# Text passage
::::::::

Marketo, Inc. is an American software company, headquartered in San Mateo, California. Marketo develops and sells marketing automation software for account-based marketing and other marketing services and products, including SEO and content creation.

In 2018, Marketo was acquired by Adobe Inc.

History

2006–11: The founding of Marketo 
Phil Fernandez, Jon Miller, and David Morandi, all formerly of Epiphany, sought to help chief marketing officers and their teams to demonstrate the return on investment of their marketing programs. In 2006, they founded Marketo.

Marketo introduced its first product, Marketo Lead Management, in 2008 followed by Marketo Sales Insight in 2009 and Marketo Revenue Cycle Analytics in 2010.

2012–18: Marketo Acquisitions 
In April 2012, Marketo completed its first acquisition by acquiring Crowd Factory, which enabled the company to integrate social media marketing capabilities into its application suite. In November 2012, Marketo introduced LaunchPoint, an app and services network for the “marketing nation” of technology partners and professional service providers.

::::::::

# Supplied information
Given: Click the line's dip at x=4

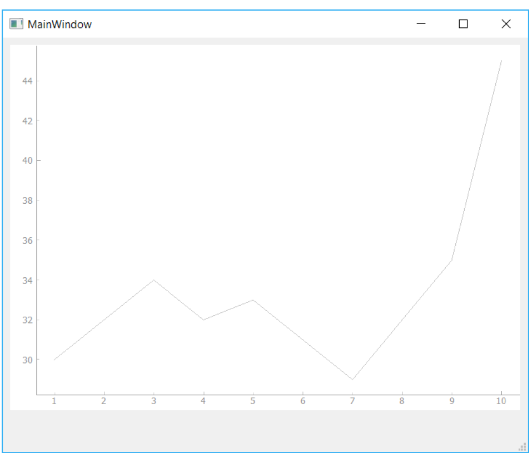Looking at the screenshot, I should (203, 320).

::::::::

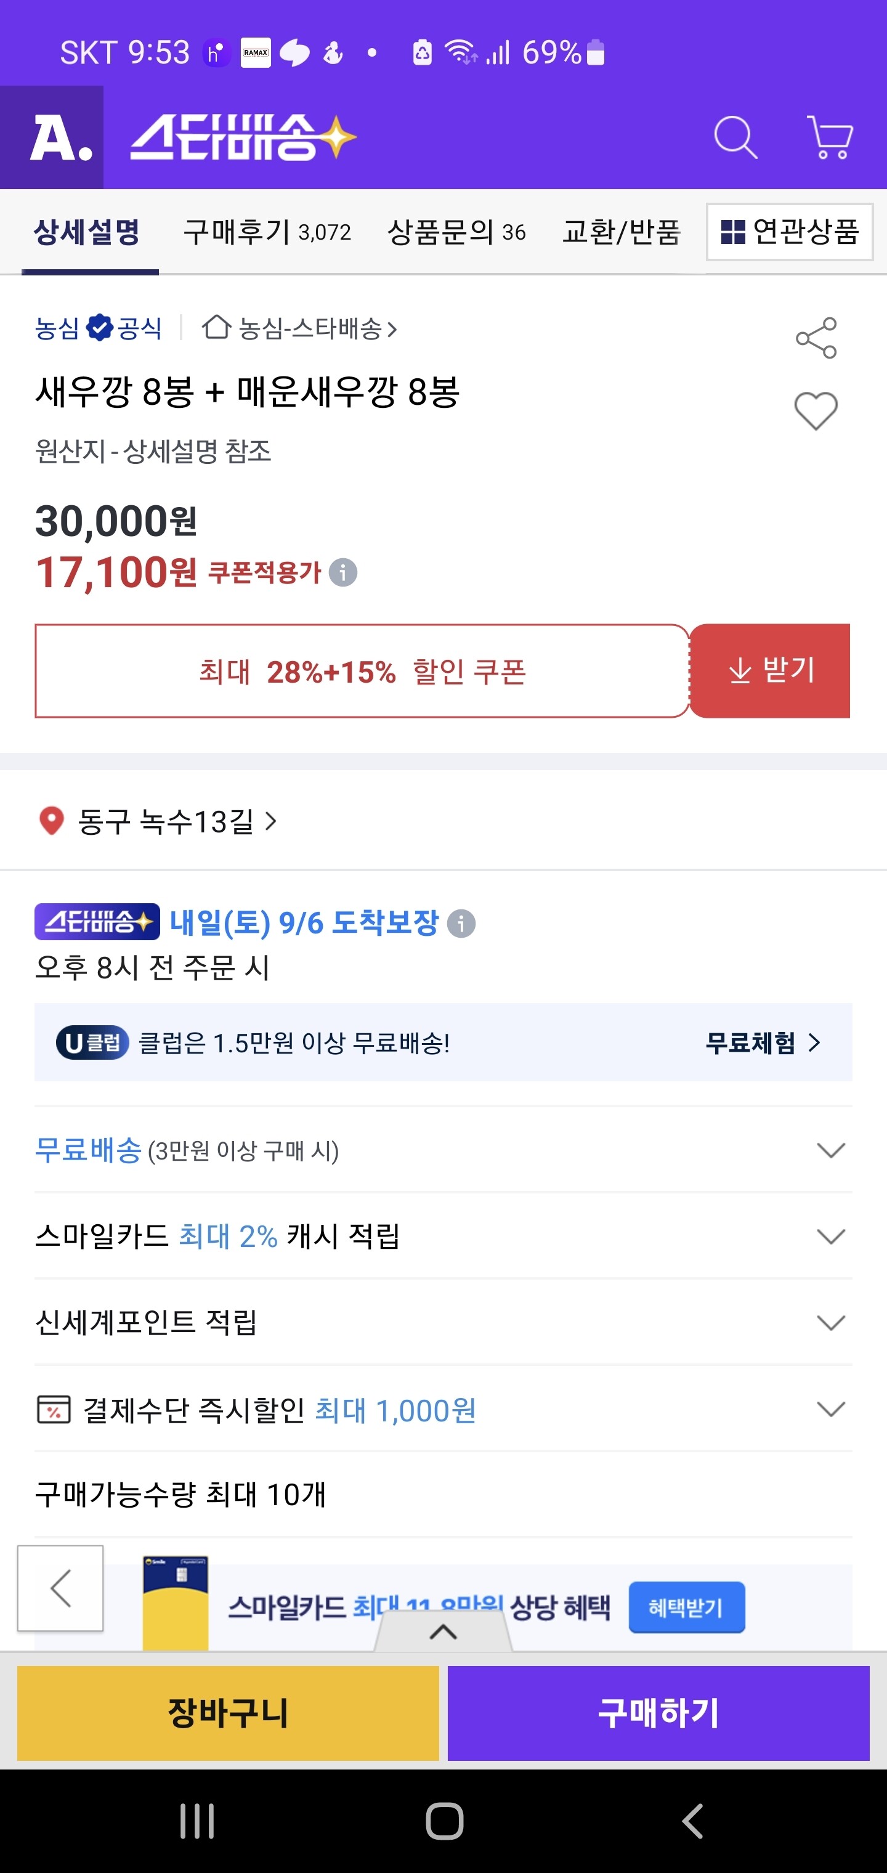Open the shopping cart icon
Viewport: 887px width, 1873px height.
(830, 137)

::::::::

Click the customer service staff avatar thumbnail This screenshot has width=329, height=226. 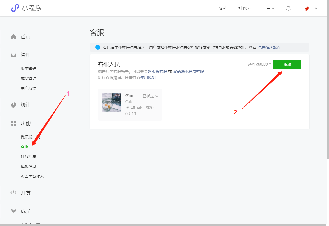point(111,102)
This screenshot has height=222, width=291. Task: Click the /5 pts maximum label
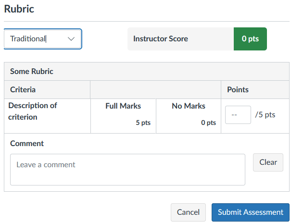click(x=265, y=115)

::::::::

# Tasks to complete
1. Translate this sentence from the Marketo text into Spanish: "In 2018, Marketo was acquired by Adobe Inc."
2. Pull out the part of the Marketo text that opens with the words containing "2006–11: The founding" and closes with "professional service providers.", copying it word for word.
The entries play no part in what comes next.

# Correct answers
1. En 2018, Marketo fue adquirida por Adobe Inc.

2.
2006–11: The founding of Marketo 
Phil Fernandez, Jon Miller, and David Morandi, all formerly of Epiphany, sought to help chief marketing officers and their teams to demonstrate the return on investment of their marketing programs. In 2006, they founded Marketo.

Marketo introduced its first product, Marketo Lead Management, in 2008 followed by Marketo Sales Insight in 2009 and Marketo Revenue Cycle Analytics in 2010.

2012–18: Marketo Acquisitions 
In April 2012, Marketo completed its first acquisition by acquiring Crowd Factory, which enabled the company to integrate social media marketing capabilities into its application suite. In November 2012, Marketo introduced LaunchPoint, an app and services network for the “marketing nation” of technology partners and professional service providers.